[WHAT YOU HAVE TO DO] Where "label" appears in a line of the entries below, that line should be copied.

[SUPPLIED MATERIAL]
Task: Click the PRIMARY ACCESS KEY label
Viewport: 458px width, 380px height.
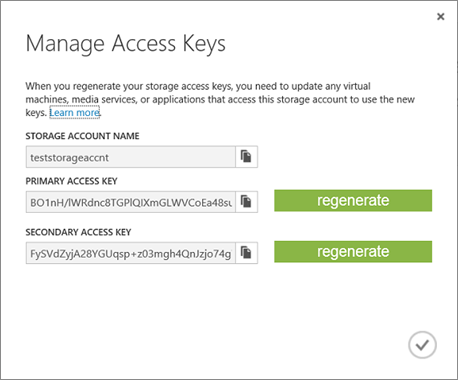Action: [71, 181]
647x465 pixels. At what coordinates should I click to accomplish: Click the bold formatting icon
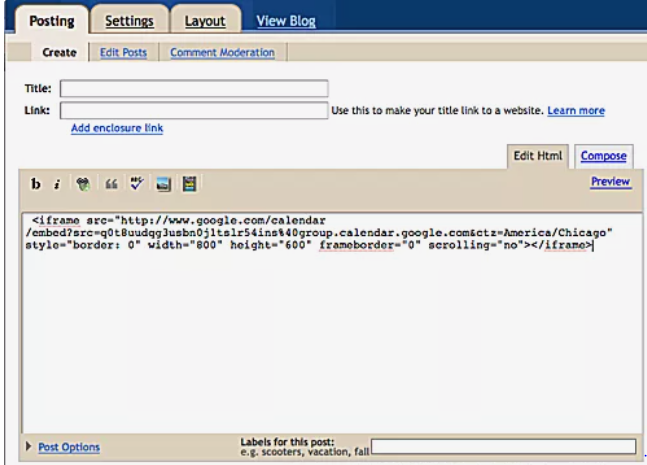[36, 184]
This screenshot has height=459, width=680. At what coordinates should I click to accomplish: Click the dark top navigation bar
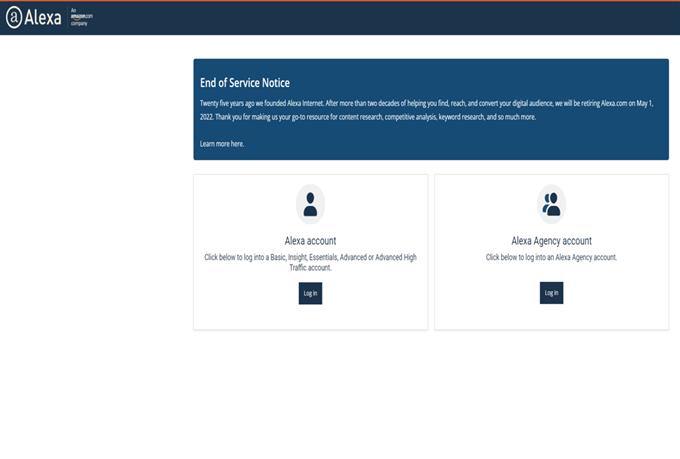400,18
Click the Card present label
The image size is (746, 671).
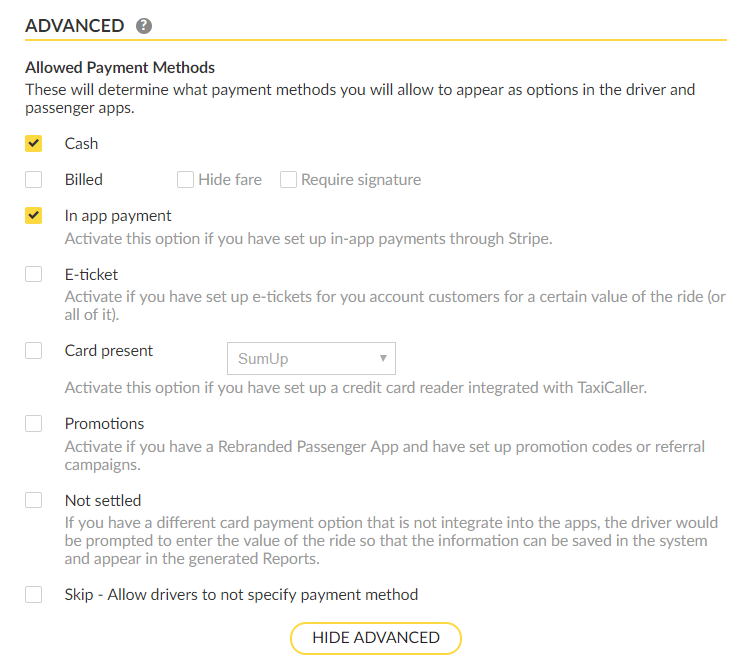[x=109, y=351]
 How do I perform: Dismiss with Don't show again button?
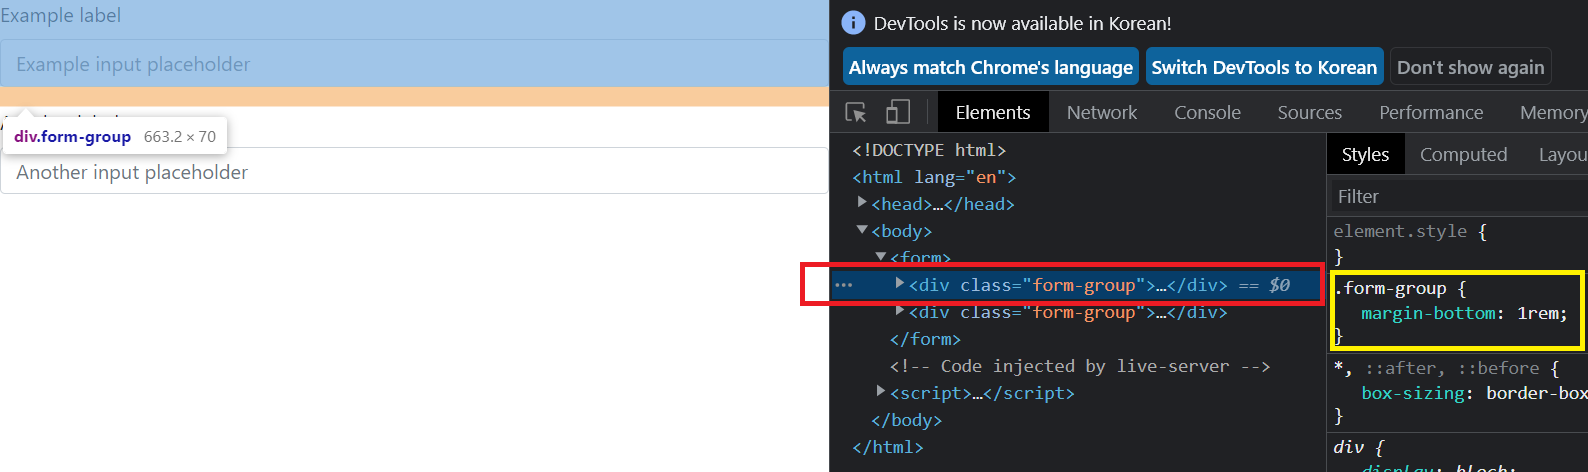click(1470, 67)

[EXERCISE RESPONSE]
Task: Click the PRIMARY ACCESS KEY label
Click the Card present label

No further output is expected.